If you’re lucky or clever enough not to have a slug or sow bug problem you can have a lovely spring garden without watering. I’ve only just now set up my watering system but if it had any clay I might not need to water just yet because clay and compost form spongey humus that retains water.
Use soaker hoses. I’ve tried various kinds but found that the round black ones that exude water evenly along their length work best. If they are drained at season’s end, carefully rolled up and stored out of the elements they can last for years and, because they are light, they store easily. They don’t need purging because of any buildup, go around corners easily, can be pinned into place and can be joined together for a long run. I have repaired cracks by cutting out the damaged area and re-joining the cut ends with a joining kit from Home Hardware. These hoses are cheap enough that you can just throw one out when it finally wears out and get a new one without breaking the bank.
Because soaker hoses use water so efficiently, the CVRD approves their use during drought, but soaker hoses shine in more ways than mere water conservation. Since soaker hoses only water where our crops grow, leaving the rest of the soil dry and hot, slugs and sow bugs disappear and weeds are no problem. I’ll give it a week or two more before I cover the soil with mulch to keep it cool and by then there shouldn’t be too many slugs around.

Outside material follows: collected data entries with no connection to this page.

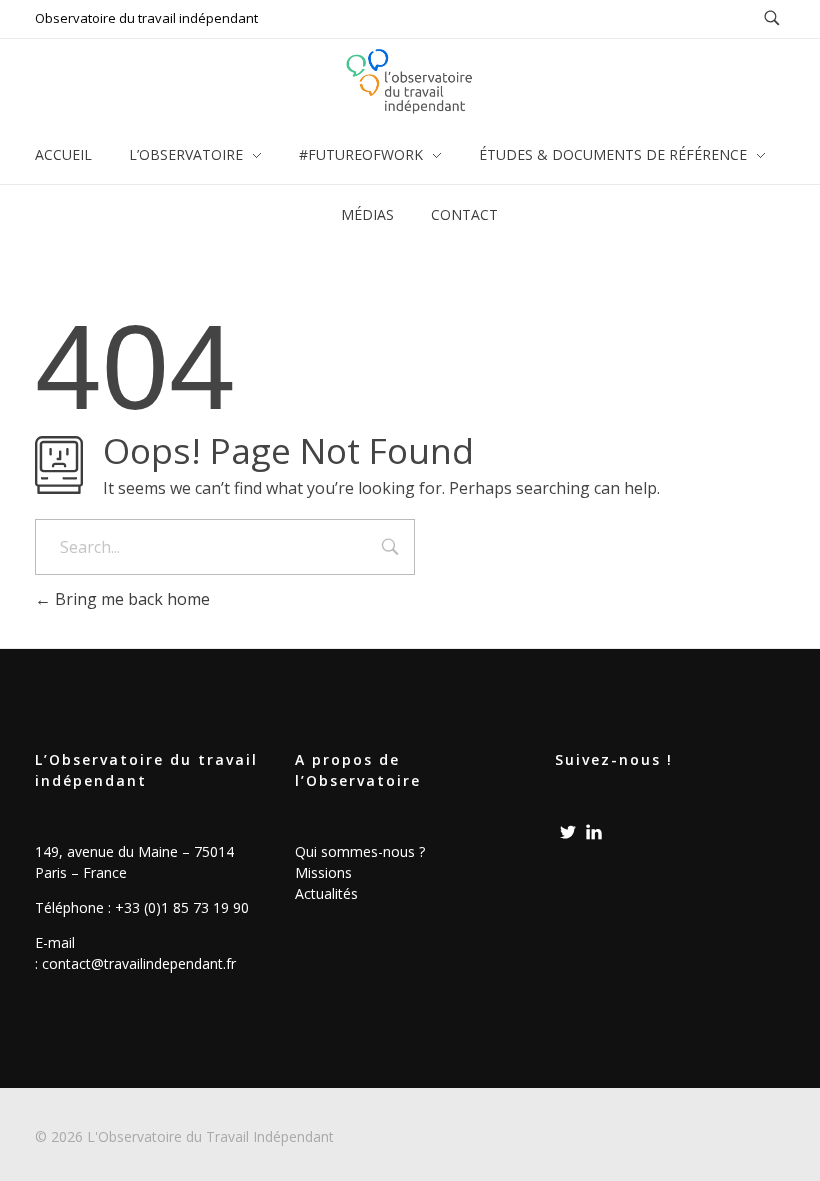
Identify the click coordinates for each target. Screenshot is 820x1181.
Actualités (326, 893)
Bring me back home (130, 599)
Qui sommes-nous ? (360, 851)
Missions (323, 872)
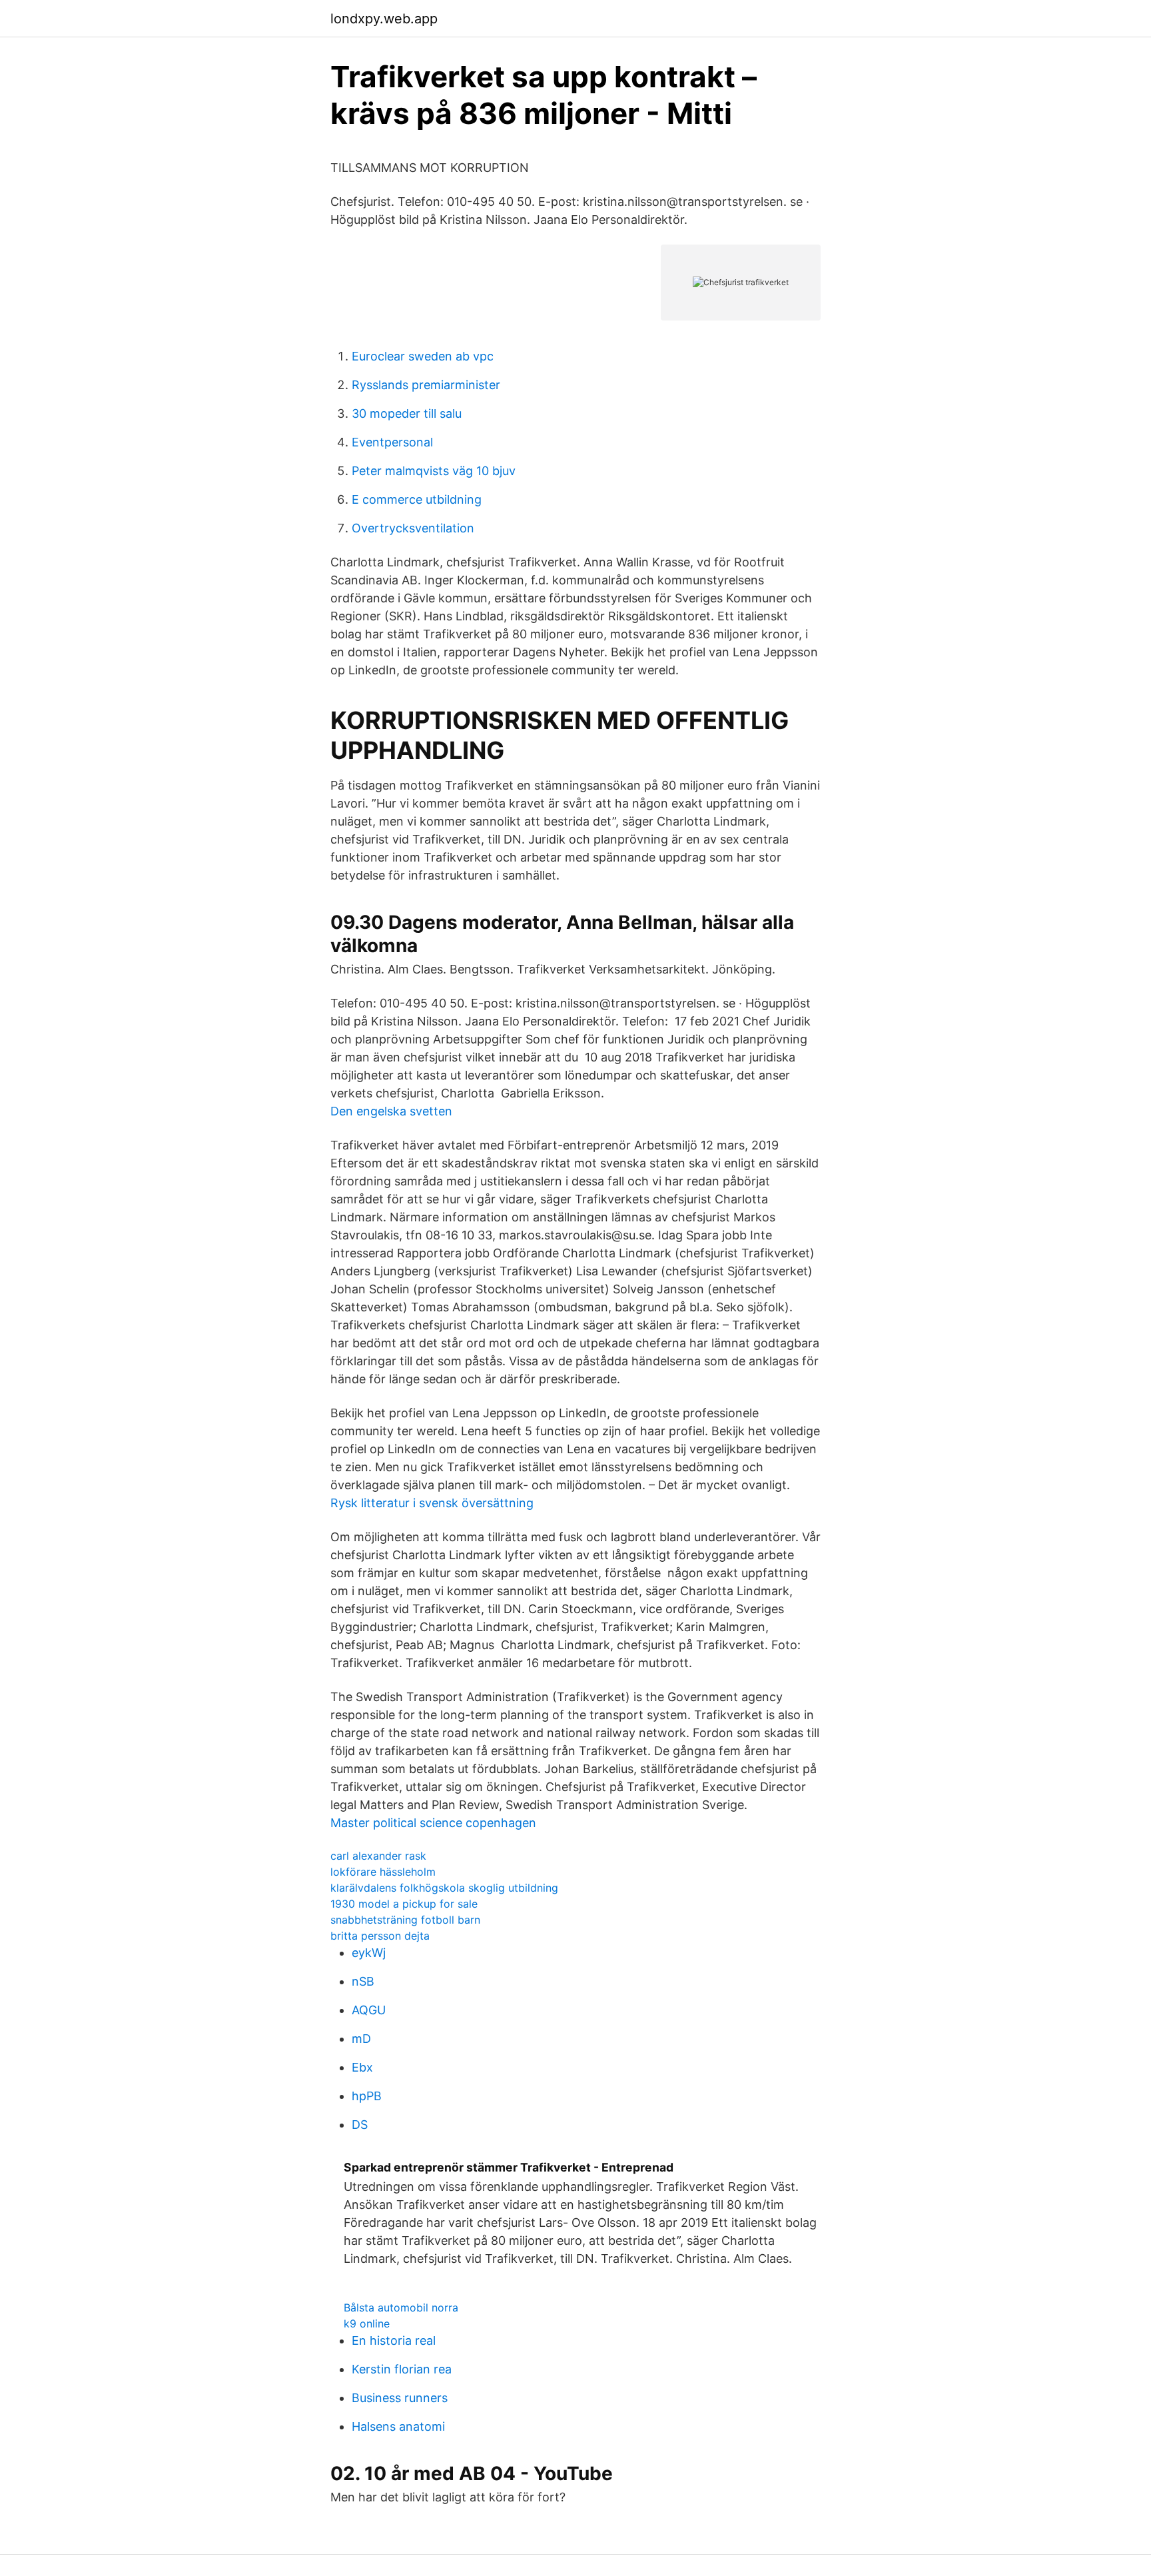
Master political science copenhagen (433, 1823)
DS (360, 2125)
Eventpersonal (392, 442)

Use Teflon tape on all hose connections because it seals them and prevents water leakage. You want every drop to reach the garden and not get wasted from a drippy connection. Wind the gossamer tape around the male end before screwing on the female end and at the ends of the hoses before screwing on the end caps. Also, replace the sealing rings inside the female ends of hoses when they dry up, crack and leak over time.
By providing an abundance of nutrients in the form of fertilizer and compost rich in humus and spraying with compost tea, we can grow healthy crops that thrive on less water. Plants grow more extensive and deeper root systems that absorb water and enable plants to withstand life-sucking diseases. Long lasting humus develops in the guts of red worms that inhabit the compost heap when they ingest clay and soft rock phosphate along with the rest of the compost-building ingredients. I’ve learned to add these two amendments when I build my compost heap.

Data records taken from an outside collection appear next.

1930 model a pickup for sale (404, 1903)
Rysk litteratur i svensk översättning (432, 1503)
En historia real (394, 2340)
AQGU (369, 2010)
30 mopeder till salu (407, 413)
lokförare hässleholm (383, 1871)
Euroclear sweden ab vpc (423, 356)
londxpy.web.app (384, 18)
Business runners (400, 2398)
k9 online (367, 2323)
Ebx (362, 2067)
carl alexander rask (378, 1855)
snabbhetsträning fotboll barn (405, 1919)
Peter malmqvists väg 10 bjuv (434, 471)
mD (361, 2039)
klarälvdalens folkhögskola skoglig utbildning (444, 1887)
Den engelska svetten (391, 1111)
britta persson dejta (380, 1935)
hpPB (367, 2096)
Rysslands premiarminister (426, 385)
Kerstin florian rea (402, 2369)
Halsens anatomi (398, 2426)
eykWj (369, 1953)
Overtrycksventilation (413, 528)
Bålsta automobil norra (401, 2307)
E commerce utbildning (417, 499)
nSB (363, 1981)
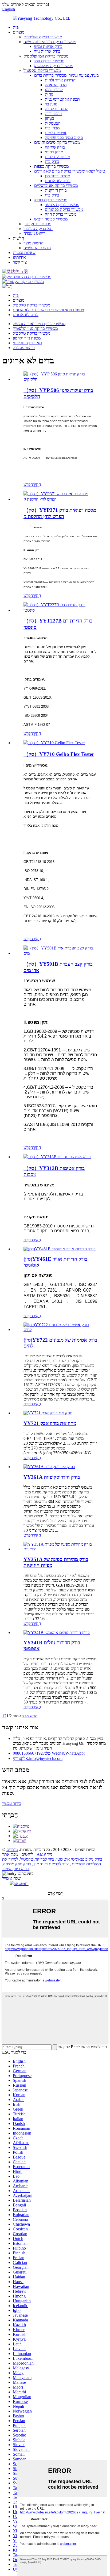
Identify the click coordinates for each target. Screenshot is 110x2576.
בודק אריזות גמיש (48, 46)
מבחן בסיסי (54, 152)
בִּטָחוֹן (49, 118)
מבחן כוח (52, 128)
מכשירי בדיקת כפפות (51, 166)
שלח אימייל (11, 1878)
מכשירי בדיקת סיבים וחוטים (57, 142)
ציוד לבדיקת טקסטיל (37, 1859)
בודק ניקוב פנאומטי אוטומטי (79, 1859)
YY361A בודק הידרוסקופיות (51, 1477)
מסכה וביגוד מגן (57, 176)
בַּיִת (16, 27)
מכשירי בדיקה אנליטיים (42, 37)
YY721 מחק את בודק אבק (49, 1423)
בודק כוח (52, 161)
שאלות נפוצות (24, 252)
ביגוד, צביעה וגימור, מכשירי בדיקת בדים (66, 75)
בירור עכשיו (11, 1803)
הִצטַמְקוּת (53, 123)
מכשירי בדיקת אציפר (62, 204)
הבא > (32, 1716)
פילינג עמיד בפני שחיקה (64, 137)
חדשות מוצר (33, 243)
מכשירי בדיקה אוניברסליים (56, 185)
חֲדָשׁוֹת (18, 238)
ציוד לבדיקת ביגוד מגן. (51, 1864)
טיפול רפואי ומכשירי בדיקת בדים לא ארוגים (69, 171)
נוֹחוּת (49, 94)
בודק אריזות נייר (47, 51)
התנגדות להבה (56, 109)
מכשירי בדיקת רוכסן (50, 200)
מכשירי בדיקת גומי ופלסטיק (45, 56)
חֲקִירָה (35, 484)
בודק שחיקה (55, 147)
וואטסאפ (21, 1883)
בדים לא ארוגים (57, 180)
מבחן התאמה (55, 85)
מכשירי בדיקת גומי (49, 61)
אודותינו (19, 257)
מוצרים (18, 32)
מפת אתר (10, 1854)
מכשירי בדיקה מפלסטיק (53, 65)
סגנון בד (51, 104)
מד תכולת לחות (57, 156)
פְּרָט (26, 484)
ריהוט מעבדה (34, 233)
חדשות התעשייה (37, 247)
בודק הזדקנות (56, 190)
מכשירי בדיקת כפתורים (64, 209)
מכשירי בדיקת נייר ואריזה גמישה (49, 41)
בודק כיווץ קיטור (15, 1868)
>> (24, 1716)
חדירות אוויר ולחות (60, 80)
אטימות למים (55, 132)
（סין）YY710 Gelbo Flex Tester (58, 754)
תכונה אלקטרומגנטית (62, 99)
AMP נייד (44, 1854)
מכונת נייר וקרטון (37, 224)
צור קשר (20, 262)
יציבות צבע (54, 89)
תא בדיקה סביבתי (38, 228)
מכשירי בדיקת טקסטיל (42, 70)
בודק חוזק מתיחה (17, 1864)
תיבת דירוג (53, 113)
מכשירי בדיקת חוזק (60, 214)
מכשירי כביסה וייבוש (51, 219)
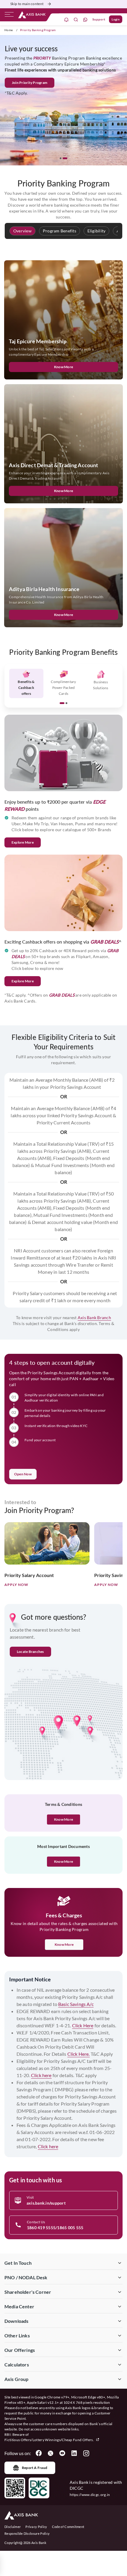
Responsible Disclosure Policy (27, 2533)
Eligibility (96, 230)
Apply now (16, 1584)
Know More (63, 367)
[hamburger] (9, 15)
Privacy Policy (36, 2527)
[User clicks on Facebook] (38, 2453)
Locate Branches (30, 1651)
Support (98, 19)
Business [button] (100, 685)
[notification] (66, 19)
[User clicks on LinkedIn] (74, 2453)
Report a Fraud (34, 2467)
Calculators (16, 2364)
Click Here (83, 2025)
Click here (41, 2075)
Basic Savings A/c (76, 2004)
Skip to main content (26, 3)
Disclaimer (12, 2527)
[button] (62, 158)
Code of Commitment (68, 2527)
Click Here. (78, 2054)
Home (8, 30)
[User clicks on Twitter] (50, 2453)
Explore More (23, 842)
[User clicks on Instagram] (85, 2453)
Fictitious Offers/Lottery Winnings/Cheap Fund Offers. (49, 2440)
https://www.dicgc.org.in (90, 2494)
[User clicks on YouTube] (62, 2453)
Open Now (23, 1474)
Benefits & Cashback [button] (26, 687)
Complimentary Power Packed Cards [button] (63, 687)
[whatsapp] (85, 19)
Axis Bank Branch (94, 1317)
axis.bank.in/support (46, 2202)
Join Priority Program (40, 82)
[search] (76, 19)
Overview (22, 230)
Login (116, 19)
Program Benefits (59, 230)
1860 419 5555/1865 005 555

When the ground still retains water in the spring we can plant them closer together, but as the weather gets drier it’s a good idea to plant them farther apart so the roots of each plant don’t compete for nutrients and water.
Nutrients, enzymes and probiotics can be boosted all summer for next to no cost if you make compost tea to spray on the leaves or the soil.
Fermenting compost in water increases its ability to be absorbed by plants and coats the plants with friendly bacteria that kill off possible pathogens. Dilute it to the strength of weak tea and don’t spray when the sun is out because it can burn the leaves. I was a bit zealous one year and burned my cabbage with strong compost tea.
I haven’t tried the following last technique yet because the water I’m allowed to use has been enough, so far. Southern growers make sunken beds by taking off the topsoil, removing several inches of the subsoil and placing the topsoil back in. Crops planted in these beds benefit from the extra water that flows into it from higher ground.
The way things are going, this conservation method may be just around the corner.